Optimised Walking School-bus Planning

Over the past 4 decades, there has been a large modal shift from walking to school to accompanying children by car in England.  

Many studies have demonstrated the social, environmental, health, and psychological benefits associated with children’s active travel, such as walking or cycling, to school.  

To address these concerns and promote healthier habits, the UK Government has set a target to raise the percentage of children aged 5 to 10 who usually walk to school in England from 49% in 2014 to 55% by 2025. However, National Travel Survey in 2019 recorded the lowest-ever percentage of primary school children walking to school at 46%.  

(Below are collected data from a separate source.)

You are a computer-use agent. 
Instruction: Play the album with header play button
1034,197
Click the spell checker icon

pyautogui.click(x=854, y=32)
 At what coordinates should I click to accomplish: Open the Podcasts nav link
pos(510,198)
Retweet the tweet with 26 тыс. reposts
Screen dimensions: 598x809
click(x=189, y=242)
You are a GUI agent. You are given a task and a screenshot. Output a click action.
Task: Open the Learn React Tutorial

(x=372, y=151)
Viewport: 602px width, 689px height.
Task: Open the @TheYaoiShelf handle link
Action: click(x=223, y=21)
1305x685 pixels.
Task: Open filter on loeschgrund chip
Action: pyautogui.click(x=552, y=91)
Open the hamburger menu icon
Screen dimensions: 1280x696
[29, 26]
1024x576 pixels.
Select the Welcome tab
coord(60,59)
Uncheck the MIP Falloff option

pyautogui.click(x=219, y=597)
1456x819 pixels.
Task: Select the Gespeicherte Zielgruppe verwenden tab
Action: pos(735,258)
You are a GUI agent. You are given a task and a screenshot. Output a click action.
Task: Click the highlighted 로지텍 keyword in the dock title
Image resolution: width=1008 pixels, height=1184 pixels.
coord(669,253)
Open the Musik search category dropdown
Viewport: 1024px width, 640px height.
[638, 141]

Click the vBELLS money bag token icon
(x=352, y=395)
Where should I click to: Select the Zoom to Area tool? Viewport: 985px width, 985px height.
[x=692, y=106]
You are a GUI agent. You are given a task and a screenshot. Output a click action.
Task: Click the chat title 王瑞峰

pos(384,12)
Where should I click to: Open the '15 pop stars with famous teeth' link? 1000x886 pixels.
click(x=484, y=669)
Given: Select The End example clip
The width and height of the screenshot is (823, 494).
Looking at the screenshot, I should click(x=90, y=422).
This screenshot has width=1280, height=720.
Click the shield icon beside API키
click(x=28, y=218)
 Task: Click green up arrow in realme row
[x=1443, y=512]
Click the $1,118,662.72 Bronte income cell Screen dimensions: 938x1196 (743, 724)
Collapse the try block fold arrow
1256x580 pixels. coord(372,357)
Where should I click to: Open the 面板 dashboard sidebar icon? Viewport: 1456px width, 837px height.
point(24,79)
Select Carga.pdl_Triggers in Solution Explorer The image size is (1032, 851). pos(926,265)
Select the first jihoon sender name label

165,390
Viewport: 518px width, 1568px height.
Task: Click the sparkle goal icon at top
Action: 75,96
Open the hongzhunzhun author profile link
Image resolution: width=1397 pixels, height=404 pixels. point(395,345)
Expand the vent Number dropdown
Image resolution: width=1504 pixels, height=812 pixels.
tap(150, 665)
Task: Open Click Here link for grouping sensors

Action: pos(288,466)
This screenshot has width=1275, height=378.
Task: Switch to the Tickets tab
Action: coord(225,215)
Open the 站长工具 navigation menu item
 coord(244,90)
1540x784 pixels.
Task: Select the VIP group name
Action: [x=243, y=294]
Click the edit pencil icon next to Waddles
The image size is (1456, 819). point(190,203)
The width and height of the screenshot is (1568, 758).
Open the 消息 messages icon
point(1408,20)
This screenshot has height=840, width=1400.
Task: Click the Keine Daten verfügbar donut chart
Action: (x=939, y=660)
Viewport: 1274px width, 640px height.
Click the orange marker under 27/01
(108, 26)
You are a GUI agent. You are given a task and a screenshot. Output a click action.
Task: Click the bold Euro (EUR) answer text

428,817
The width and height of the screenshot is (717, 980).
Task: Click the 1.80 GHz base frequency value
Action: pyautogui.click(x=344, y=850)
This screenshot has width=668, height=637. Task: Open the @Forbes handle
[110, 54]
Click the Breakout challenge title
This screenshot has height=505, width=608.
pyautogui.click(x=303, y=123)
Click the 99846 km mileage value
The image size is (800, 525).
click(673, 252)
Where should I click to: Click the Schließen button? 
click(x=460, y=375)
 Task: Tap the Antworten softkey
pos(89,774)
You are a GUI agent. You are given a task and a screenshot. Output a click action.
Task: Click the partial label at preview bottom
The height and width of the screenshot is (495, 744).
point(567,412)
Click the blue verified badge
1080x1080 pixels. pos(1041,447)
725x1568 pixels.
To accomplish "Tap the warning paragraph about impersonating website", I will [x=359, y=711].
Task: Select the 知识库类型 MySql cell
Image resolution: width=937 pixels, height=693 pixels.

To contribute to the national target, the aim of the OptiWaSP (Optimised Walking Schoolbus Planning) project is to develop planning tools to enable schools, communities, and local authorities to organize and operate a Walking School Bus (WSB): a program where children walk to school in groups using planned routes and pick up spots, with each group lead by an adult.  

The overall project will be conducted in three universities, Leeds, Lancaster and the West of England (UWE), with additional collaboration from Glasgow.  

In the first strand of work (WP1), operational research specialists at Lancaster are developing tools for determining WSB routes and stops considering multiple objectives, e.g., distance, time, safety, emissions exposure.  

In WP2, mathematical modelling specialists at Leeds are developing new methods for predicting the uptake of such modes, the detailed interaction of traffic and pedestrians in terms of emissions exposure, and the design of control measures to alleviate impacts on WSB users.  

In WP3, UWE and Glasgow will work with stakeholders and practitioners to determine the best avenue for practical application of the methods and models developed in WP1/WP2, and to utilise as much as possible knowledge and experience from existing schemes to promote walking to school.  

Considering the University of Leeds contribution in more detail, there are three main elements to the proposed research.  

Firstly, motivated by the intention develop a ‘virtuous cycle’, whereby good experiences of some parents with the WSB encourage others to consider it, we will develop a novel econometric model to predict the mode choice preference of school-going children (from the parents’ perspective) considering the factors associated with the alternative available modes (e.g., travel time, trip distance, safety, air quality) and taking account of parents’ psychological (habit, intention, subjective norm) and behavioural aspects (satisfaction, experience with current facilities, communication, and knowledge sharing).  

Secondly, we will develop a detailed local area network model of pedestrians and vehicles, to understand and predict the interactions between the WSB and road traffic, both in terms of anticipated modal share and in terms of exposure to traffic conditions (e.g., speed, safety, emissions in the vicinity of the school), and to design local control measures (e.g., speed controls, traffic signals, parking exclusions). This will be also used to proactively inform the WP1 optimizer, in terms of promoting new WSB routes/stops for potential new users.  

Thirdly, the local area network model will be embedded within a wider area traffic network model, in order to design traffic control measures to benefit the WSB, i.e. these measures will be designed in conjunction with the WSB routes, in order to encourage re-routing or modal shift of non-school traffic, as well as to evaluate actions to reduce traffic volumes close to the school (in the same spirit as the existing School Streets programme and/or the banning of more polluting vehicles). 


The OptiWaSP project is well-aligned with four of the UK government’s targeted policies.  

Firstly, WSBs are clearly a part of the walking and cycling strategy, which has the objective to increase walking to school from 49% in 2014 to 55% by 2025.  

Secondly, by encouraging active travel, it connects to the childhood obesity plan, which recommends 60 minutes of moderate- to vigorous-intensity physical activity daily for children and youths.  

Thirdly, by promoting more sustainable modes it aligns with the goal of achieving net zero CO2 emissions by 2050. Fourthly, by reducing the dependence on car travel for school-trips, it prepares the population for the goal of phasing out the sale of new combustion engine cars by 2030. 

Besides, it will have academic impacts in bringing together research across different research fields (mathematics, urban transport planning, behavioural sciences, and social policy), and thereby promote multi-disciplinary working to other academics, as well as bringing to greater prominence research into operational planning of school travel, which has had relatively little attention paid to it.  

Finally, the planned collaboration with practitioners - city councils, school authorities, schools and active travel NGOs - will both help to ensure the most appropriate design and best take-up of the research, and as a result will enhance the communication and reduce the gap between academics and professionals.